• _Provided data_

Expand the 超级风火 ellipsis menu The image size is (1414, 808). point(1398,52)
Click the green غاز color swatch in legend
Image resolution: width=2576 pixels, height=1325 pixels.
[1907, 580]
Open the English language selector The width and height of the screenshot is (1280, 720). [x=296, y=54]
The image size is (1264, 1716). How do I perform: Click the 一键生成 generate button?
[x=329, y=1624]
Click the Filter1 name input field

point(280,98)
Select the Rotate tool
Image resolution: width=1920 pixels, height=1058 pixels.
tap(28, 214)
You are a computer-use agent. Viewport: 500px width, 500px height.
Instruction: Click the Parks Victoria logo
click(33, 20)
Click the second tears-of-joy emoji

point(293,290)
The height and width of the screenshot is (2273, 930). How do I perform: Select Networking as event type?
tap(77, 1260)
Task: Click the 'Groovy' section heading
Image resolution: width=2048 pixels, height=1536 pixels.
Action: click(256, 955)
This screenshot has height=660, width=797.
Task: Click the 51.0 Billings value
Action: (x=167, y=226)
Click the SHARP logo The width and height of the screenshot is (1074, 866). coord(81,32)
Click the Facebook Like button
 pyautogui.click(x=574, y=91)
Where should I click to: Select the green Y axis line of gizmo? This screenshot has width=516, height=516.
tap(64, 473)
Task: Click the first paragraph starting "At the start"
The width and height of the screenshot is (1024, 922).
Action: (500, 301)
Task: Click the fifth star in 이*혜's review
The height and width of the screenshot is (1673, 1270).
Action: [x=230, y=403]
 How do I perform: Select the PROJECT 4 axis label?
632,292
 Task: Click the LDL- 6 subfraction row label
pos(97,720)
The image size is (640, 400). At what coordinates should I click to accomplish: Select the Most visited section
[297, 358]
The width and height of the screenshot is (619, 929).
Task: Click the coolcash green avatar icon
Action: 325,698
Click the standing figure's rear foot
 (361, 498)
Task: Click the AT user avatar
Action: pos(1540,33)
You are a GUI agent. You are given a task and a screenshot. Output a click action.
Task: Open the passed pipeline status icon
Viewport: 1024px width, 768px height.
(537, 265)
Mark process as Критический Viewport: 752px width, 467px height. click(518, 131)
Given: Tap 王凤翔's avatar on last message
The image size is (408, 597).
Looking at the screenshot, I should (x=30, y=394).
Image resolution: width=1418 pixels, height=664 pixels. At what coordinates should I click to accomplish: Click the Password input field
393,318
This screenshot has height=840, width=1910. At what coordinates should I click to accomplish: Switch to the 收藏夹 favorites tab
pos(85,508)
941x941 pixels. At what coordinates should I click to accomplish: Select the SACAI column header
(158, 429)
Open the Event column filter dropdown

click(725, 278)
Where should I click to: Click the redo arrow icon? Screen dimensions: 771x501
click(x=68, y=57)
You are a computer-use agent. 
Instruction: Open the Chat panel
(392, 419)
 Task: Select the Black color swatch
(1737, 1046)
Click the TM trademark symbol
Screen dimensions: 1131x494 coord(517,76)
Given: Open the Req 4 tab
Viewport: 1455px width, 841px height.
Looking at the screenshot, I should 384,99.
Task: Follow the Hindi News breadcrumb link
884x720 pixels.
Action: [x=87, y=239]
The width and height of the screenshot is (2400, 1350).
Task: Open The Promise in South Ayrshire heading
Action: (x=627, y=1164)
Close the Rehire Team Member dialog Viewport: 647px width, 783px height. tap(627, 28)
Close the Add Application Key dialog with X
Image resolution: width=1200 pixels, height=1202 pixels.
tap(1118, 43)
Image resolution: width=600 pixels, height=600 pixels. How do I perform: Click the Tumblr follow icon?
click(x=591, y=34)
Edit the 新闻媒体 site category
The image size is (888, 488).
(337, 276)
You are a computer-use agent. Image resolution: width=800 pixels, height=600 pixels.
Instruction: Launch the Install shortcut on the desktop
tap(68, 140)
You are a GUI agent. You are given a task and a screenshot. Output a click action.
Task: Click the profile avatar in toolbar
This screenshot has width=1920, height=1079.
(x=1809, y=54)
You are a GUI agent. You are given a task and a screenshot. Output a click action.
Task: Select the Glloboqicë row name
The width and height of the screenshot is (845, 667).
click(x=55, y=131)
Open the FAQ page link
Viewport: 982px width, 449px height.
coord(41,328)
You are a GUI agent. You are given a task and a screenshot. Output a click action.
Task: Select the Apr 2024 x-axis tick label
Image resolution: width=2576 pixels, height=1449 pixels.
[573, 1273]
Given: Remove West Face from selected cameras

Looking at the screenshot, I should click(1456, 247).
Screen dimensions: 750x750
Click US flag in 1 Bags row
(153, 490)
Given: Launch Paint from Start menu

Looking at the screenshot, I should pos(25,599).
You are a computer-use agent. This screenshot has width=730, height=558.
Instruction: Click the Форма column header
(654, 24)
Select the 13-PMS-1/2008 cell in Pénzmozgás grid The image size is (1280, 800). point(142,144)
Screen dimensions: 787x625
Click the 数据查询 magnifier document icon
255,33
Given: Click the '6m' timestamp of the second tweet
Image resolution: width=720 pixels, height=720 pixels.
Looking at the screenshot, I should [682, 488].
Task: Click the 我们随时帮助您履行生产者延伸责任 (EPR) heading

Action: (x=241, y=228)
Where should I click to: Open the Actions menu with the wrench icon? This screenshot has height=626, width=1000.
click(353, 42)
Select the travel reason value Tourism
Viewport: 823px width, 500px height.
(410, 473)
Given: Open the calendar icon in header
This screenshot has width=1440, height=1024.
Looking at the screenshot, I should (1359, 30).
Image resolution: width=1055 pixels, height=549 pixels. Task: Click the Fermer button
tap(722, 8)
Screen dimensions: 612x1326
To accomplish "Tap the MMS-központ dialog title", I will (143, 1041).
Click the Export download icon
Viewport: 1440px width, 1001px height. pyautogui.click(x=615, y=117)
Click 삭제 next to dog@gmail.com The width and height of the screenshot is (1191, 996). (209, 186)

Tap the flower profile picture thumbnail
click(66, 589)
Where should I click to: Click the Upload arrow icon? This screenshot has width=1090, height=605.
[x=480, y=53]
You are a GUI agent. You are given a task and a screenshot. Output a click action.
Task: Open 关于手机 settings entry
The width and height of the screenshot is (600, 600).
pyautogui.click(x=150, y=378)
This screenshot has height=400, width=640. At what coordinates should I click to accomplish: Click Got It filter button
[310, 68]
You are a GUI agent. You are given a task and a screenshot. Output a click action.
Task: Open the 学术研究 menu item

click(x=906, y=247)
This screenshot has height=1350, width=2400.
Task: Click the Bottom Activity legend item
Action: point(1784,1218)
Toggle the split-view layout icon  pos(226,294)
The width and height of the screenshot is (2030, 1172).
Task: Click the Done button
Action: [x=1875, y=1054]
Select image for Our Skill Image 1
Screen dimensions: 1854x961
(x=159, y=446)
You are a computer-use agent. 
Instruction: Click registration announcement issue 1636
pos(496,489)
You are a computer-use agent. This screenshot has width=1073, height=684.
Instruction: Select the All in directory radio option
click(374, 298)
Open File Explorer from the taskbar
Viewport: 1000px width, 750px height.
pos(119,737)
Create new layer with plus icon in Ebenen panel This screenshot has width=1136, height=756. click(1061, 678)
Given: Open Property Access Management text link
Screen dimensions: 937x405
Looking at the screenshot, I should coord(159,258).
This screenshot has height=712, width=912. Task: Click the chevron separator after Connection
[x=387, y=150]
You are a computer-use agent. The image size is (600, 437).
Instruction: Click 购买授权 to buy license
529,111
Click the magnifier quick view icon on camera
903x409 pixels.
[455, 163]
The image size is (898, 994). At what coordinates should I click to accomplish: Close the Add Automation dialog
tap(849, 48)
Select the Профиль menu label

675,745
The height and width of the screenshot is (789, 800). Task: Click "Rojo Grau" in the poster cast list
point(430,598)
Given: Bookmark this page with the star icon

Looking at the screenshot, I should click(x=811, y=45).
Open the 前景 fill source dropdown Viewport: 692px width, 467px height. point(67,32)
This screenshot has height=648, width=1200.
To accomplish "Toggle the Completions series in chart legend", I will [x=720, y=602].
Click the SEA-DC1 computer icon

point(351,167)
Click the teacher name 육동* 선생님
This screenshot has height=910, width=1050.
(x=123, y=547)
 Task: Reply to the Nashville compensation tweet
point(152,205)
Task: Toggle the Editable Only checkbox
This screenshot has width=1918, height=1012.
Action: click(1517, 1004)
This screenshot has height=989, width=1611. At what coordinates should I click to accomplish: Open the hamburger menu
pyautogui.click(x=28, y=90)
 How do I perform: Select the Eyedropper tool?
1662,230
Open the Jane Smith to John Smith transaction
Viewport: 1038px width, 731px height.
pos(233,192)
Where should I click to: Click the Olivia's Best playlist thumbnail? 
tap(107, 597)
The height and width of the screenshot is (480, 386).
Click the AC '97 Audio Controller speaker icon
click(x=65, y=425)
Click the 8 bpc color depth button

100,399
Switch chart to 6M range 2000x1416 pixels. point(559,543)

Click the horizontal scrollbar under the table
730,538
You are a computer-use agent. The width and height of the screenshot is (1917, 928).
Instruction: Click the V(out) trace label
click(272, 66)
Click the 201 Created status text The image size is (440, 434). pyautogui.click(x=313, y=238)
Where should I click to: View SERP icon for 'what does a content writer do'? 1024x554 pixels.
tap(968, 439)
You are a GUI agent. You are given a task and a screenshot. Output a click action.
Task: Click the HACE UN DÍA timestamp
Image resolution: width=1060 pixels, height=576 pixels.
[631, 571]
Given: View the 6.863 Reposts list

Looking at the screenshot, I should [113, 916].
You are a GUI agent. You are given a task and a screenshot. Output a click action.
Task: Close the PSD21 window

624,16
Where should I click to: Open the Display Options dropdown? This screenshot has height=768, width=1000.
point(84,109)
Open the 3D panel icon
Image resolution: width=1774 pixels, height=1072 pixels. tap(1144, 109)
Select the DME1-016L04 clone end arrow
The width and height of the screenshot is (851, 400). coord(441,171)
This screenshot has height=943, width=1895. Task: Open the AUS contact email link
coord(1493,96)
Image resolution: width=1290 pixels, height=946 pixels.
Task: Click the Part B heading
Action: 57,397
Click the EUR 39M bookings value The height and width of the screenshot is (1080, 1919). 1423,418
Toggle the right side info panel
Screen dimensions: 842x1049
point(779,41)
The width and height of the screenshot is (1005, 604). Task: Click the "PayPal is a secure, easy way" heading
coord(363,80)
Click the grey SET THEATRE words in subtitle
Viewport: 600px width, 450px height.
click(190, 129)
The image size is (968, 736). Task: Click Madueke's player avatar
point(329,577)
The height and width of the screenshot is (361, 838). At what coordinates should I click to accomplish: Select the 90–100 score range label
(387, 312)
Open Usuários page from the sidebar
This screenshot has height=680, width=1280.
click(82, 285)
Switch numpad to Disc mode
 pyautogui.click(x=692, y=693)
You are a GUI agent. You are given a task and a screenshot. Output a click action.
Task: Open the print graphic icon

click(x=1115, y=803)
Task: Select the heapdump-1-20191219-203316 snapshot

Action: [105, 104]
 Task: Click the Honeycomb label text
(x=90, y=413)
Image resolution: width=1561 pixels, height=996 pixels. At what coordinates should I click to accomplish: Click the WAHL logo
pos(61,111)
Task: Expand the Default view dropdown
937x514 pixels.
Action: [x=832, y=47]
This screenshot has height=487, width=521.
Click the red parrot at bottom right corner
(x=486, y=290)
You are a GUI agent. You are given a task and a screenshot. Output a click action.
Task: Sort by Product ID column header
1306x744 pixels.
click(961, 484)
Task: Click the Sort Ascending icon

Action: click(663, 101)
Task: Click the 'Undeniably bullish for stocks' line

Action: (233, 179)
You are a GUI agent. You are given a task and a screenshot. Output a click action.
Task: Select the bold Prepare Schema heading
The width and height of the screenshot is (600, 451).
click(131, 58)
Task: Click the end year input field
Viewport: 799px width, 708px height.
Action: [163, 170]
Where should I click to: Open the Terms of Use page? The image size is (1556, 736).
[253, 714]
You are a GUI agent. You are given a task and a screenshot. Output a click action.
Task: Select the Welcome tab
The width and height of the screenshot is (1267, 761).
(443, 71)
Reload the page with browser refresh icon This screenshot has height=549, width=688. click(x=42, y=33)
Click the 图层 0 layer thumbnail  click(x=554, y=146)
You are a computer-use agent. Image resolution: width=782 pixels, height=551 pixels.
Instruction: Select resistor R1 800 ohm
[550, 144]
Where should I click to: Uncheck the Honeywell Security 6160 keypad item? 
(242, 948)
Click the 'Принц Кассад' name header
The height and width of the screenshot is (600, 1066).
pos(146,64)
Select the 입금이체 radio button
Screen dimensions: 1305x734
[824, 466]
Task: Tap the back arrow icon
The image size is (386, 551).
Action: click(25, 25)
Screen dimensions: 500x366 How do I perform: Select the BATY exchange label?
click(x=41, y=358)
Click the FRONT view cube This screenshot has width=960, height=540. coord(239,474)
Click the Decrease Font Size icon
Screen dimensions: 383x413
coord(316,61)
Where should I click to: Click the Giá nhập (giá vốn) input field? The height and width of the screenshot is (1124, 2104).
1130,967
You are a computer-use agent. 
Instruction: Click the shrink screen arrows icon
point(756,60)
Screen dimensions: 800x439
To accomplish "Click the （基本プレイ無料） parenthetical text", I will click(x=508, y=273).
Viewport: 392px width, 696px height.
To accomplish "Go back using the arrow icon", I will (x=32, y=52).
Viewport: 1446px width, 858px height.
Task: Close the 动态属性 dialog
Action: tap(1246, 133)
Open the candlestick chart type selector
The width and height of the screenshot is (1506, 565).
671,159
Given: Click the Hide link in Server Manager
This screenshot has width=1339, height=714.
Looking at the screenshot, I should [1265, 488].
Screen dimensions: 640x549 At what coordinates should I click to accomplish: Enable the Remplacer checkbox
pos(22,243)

• _Problem_
Check each line above for the string "status", then copy the ones that have it.

• _Answer box_
Task: Open the passed pipeline status icon
Click the 201 Created status text The image size is (440, 434). pyautogui.click(x=313, y=238)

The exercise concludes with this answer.